Document excerpt →
::::
Re: [RFC PATCH] x86/mm/fault: Allow stack access below %rsp

From: Andy Lutomirski
Date: Mon Nov 05 2018 - 00:15:07 EST


On Sun, Nov 4, 2018 at 9:11 PM Andy Lutomirski <luto@xxxxxxxxxx> wrote:
>
> On Fri, Nov 2, 2018 at 3:28 PM Dave Hansen <dave.hansen@xxxxxxxxx> wrote:
> >
> > On 11/2/18 12:50 PM, Waiman Long wrote:
> > > On 11/02/2018 03:44 PM, Dave Hansen wrote:
> > >> On 11/2/18 12:40 PM, Waiman Long wrote:
> > >>> The 64k+ limit check is kind of arbitrary. So the check is now removed
> > >>> to just let expand_stack() decide if a segmentation fault should happen.
> > >> With the 64k check removed, what's the next limit that we bump into? Is
> > >> it just the stack_guard_gap space above the next-lowest VMA?
> > > I think it is both the stack_guard_gap space above the next lowest VMA
> > > and the rlimit(RLIMIT_STACK).
> >
> > The gap seems to be hundreds of megabytes, typically where RLIMIT_STACK
> > is 8MB by default, so RLIMIT_STACK is likely to be the practical limit
> > that will be hit. So, practically, we've taken a ~64k area that we
> > would on-demand extend the stack into in one go, and turned that into a
> > the full ~8MB area that you could have expanded into anyway, but all at
> > once.
::::
Rows for finding displayed items →
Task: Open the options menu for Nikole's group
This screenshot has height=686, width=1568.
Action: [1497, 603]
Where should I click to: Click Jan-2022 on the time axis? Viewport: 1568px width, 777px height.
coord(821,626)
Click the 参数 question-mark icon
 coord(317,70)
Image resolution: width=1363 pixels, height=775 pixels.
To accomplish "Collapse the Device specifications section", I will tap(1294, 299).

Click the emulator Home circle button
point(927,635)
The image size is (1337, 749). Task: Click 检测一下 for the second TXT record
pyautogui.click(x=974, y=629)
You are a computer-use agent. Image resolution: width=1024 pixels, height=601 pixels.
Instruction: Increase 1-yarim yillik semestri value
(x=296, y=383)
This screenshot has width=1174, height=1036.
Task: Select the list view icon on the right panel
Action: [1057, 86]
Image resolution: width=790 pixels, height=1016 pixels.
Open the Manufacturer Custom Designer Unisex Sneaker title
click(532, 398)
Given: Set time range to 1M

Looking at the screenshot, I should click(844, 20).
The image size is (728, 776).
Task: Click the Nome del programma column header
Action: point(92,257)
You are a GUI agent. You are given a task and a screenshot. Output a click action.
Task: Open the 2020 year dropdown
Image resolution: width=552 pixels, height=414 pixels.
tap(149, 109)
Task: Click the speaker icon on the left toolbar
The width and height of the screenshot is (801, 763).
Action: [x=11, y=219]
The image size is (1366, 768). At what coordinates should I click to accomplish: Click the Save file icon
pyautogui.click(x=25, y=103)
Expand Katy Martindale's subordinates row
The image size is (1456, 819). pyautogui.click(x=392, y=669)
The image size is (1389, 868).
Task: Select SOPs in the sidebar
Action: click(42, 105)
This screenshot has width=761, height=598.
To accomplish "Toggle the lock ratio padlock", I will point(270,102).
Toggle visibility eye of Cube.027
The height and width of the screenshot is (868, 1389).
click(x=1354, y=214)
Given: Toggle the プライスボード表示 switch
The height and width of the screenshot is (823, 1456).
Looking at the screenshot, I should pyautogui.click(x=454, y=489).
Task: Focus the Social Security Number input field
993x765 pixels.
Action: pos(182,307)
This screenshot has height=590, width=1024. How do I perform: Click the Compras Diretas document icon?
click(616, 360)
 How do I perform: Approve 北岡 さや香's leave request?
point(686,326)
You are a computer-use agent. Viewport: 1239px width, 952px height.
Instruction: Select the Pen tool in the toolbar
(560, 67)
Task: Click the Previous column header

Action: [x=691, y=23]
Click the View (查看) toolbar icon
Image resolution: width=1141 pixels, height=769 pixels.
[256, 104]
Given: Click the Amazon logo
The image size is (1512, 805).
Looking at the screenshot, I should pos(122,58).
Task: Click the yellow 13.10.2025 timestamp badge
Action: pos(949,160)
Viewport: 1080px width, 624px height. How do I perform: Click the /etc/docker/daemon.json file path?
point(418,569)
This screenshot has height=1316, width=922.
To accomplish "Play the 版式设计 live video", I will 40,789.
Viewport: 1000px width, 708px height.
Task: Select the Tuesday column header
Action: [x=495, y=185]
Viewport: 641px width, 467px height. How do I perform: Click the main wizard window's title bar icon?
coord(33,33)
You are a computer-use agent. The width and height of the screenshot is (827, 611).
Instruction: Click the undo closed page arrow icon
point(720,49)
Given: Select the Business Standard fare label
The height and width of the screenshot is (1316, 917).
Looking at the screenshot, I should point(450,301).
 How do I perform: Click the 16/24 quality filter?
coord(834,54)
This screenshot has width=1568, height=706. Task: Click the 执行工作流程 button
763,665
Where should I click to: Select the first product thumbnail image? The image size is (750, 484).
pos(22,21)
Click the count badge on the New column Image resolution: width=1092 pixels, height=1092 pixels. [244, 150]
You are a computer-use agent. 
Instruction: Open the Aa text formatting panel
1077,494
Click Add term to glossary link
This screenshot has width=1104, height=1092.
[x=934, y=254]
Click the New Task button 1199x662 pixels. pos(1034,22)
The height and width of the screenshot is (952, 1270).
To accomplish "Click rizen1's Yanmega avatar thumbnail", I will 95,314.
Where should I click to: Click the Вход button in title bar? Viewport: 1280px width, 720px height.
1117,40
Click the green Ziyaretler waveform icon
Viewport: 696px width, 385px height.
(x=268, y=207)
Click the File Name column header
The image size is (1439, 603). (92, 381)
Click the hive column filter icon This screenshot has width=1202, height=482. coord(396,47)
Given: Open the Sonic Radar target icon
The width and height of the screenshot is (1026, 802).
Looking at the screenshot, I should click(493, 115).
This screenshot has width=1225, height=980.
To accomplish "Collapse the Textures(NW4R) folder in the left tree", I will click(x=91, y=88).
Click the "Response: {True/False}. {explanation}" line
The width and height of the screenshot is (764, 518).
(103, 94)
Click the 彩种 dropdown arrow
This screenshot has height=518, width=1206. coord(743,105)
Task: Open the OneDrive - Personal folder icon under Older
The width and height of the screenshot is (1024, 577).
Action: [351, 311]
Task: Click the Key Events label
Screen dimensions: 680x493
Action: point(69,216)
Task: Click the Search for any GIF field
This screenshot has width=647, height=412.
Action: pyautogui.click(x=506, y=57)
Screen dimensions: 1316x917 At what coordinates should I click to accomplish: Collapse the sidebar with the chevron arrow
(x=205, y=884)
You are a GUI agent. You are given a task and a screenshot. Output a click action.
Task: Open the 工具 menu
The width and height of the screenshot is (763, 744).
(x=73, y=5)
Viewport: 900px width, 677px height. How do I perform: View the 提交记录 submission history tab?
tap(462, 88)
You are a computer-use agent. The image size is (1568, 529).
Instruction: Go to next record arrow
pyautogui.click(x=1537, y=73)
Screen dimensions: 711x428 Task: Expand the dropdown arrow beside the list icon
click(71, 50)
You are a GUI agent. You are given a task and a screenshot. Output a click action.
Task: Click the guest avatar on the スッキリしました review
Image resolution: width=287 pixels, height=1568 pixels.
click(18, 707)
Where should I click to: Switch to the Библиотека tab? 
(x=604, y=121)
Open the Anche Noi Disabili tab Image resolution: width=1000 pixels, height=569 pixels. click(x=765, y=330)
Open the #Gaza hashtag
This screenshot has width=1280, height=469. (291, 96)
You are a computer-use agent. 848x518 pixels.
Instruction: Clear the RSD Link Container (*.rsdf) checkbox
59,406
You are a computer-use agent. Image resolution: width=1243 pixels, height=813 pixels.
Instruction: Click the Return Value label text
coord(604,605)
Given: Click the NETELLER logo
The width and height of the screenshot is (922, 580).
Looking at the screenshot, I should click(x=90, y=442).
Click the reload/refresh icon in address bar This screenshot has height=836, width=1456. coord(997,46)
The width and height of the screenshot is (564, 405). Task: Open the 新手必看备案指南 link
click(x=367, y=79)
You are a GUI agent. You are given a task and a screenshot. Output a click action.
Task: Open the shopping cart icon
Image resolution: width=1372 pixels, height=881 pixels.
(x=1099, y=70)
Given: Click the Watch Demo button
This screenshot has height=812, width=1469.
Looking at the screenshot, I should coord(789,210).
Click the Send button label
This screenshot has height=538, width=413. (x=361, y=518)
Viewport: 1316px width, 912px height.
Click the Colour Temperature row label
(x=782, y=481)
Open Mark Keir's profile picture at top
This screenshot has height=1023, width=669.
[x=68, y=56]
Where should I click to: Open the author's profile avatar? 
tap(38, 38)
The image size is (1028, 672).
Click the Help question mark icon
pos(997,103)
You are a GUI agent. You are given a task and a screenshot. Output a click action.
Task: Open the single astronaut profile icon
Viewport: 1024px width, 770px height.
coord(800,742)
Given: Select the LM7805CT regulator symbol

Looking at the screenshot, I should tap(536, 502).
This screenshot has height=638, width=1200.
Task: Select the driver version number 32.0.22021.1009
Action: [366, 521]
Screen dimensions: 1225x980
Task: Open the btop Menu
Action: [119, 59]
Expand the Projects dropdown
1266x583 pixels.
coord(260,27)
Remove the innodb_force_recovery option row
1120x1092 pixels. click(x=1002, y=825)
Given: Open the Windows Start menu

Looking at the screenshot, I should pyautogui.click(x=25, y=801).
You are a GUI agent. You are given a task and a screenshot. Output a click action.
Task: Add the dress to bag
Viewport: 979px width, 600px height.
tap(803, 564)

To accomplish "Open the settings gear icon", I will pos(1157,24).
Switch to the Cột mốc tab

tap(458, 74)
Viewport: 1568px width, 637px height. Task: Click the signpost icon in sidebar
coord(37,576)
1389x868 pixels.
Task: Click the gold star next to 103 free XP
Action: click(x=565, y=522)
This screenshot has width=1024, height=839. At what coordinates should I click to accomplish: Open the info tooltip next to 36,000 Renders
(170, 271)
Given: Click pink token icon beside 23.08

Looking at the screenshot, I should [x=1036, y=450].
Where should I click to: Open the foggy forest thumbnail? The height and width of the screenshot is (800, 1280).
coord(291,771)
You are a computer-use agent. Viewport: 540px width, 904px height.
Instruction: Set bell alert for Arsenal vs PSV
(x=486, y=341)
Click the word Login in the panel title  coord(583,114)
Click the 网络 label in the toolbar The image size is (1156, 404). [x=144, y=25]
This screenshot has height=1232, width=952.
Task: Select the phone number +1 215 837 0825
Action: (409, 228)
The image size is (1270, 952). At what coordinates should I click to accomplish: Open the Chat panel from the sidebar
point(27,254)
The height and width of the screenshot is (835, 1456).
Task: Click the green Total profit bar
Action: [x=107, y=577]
::::
Set tasks →
- A) According to the mailing list thread about stack access below %rsp, what is the default size of RLIMIT_STACK?
- B) Write a continuation of the mailing list thread about stack access below %rsp, starting right after its final sentence.

Solved problems →
- A) 8MB

- B)
> >
> > That doesn't seem too insane, especially since we don't physically back
> > the 8MB or anything. Logically, it also seems like you *should* be able
> > to touch any bit of the stack within the rlimit.
> >
> > But, on the other hand, as our comments say: "Accessing the stack below
> > %sp is always a bug." Have we been unsuccessful in convincing our gcc
> > buddies of this?
>
> FWIW, the old code is a bit bogus. Why are we restricting the range
> of stack expending addresses for user code without restricting the
> range of kernel uaccess addresses that would do the same thing?
>
> So I think I agree with the patch.

I should add: if this patch is *not* applied, then I think we'll need
to replace the sw_error_code check with user_mode(regs) to avoid an
info leak if CET is enabled. Because, with CET, WRUSS will allow a
*kernel* mode access (where regs->sp is the kernel stack pointer) with
user permissions.